Acavallo tra il 1960 e il 1970 un po' tutti siamo stati strutturalisti, intendendo per «tutti» coloro che si occupano di critica letteraria. Io stesso ho pubblicato nel settembre 1968 un saggio sull'argomento per la rivista "Ulisse" diretta da Maria Luisa Astaldi, gran dama della letteratura e del collezionismo insieme al marito Sante. Ne avevo accennato in questa rubrica il 16 aprile 2008 (come passa il tempo), a proposito di Todorov, strutturalista pentito. L'occasione per riparlarne è il piccolo libro di Roland Barthes Sul racconto edito da Marietti 1820 (pp. 86, euro 8) che raccoglie una conversazione del 1965 con Paolo Fabbri, che Fabbri stesso aveva dimenticato ed era rimasta inedita. Paolo Fabbri, eminente semiologo scomparso ottantenne il 2 giugno dello scorso anno, all'epoca era assistente volontario presso la cattedra di Sociologia nell'Università di Firenze, ma già in grado di tener testa, con ammirazione, a un mostro sacro quale Roland Barthes. Ricordo Fabbri, amico di Eco e Bettetini, per la chioma cespugliosa che lo caratterizzava e per l'intelligenza che sprizzava anche nelle più semplici conversazioni. Barthes suggerisce il metodo (che, parole sue, «è anche una scommessa») di applicare al «racconto» ciò che la linguistica applica alla «frase». Operazione immane, data l'immensità di racconti che ci sono nel mondo, ma il punto è di trovare delle costanti «strutturali» che consentano di mettere ordine nel caos. Un po' come aveva fatto Vladimir Propp
che, nella sua Morfologia della fiaba, aveva identificato nel racconto 31 funzioni variamente combinate intorno a otto categorie di personaggi: l'eroe, il falso eroe, l'antagonista, il mandante, l'aiutante, la principessa o il premio, il padre di lei, il donatore. E già si comprende che questa ardua classificazione conduce all'impoverimento perché, sintetizzando ulteriormente e banalizzando, si può concludere che la struttura di tutti i racconti si riduce al gioco di due che si amano e vogliono sposarsi (Renzo e Lucia), ostacolati da un avversario (don Rodrigo) con la complicità di un terzo (don Abbondio), per arrivare a un lieto fine che, in un altro romanzo può essere tragedia. Così facendo, però, abbiamo perso per strada I promessi sposi e qualunque altro romanzo. È come se, analizzando la musica, si «scoprisse» che ogni composizione è fatta di sette note, ma con questo non spieghiamo niente della musica, la banalizziamo soltanto: perché il punto è scoprire e gustare come le sette note si combinano fra loro, creando armonie e/o dissonanze. Barthes, con la sua intelligenza e brillantezza, suggerisce tre coppie che strutturano il racconto: desiderio/ricerca; donatore/destinatario; adiuvanti/opponenti. Ma non va più in là dell'ipotesi.

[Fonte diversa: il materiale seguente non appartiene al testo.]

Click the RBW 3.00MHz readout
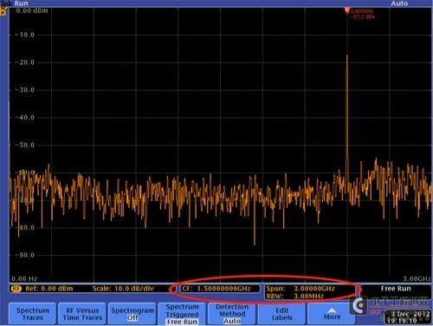 coord(294,297)
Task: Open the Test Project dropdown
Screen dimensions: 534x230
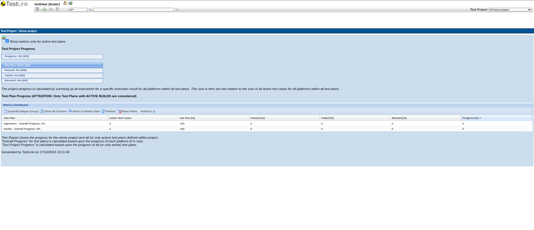Action: point(510,10)
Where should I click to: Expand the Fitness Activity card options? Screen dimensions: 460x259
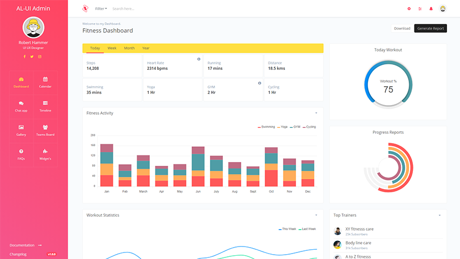click(x=316, y=113)
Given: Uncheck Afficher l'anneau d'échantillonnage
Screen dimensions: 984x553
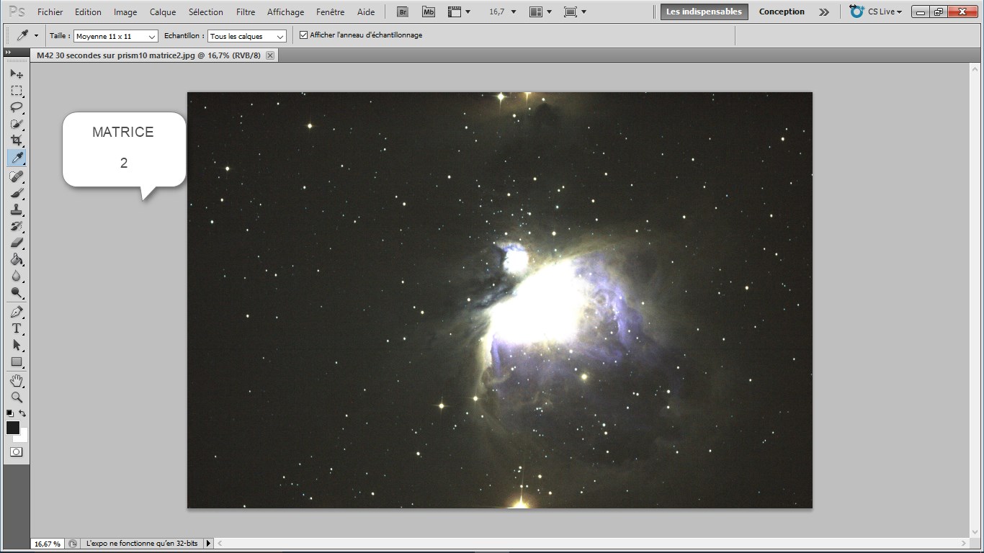Looking at the screenshot, I should coord(303,35).
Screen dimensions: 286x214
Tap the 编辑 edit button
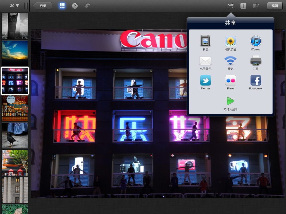coord(275,6)
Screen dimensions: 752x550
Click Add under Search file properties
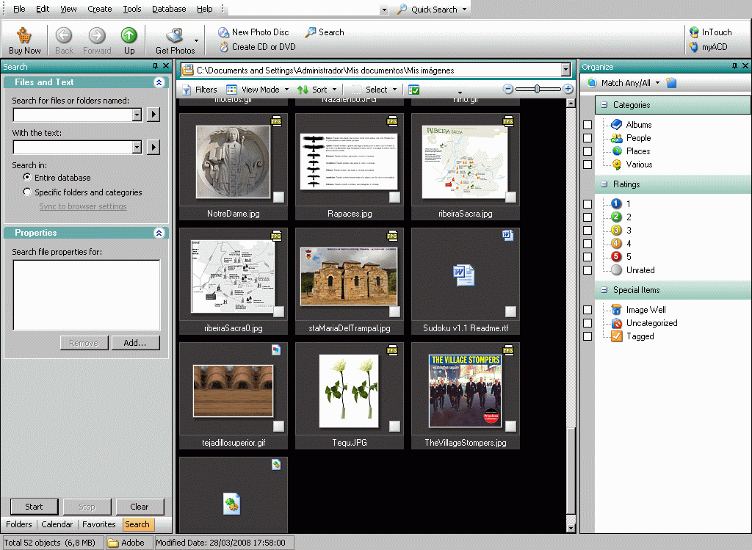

Nella postfazione, il semiologo Gianfranco Marrone rivendica allo strutturalismo il merito dei «colpi di piccone» inferti «all'umanesimo». A mio avviso, però, se paragoniamo l'umanesimo a un palazzo, i colpi di piccone dello strutturalismo lo ridurrebbero ai pilastri in cemento armato che lo sorreggono, ma allora come si fa ad abitarci?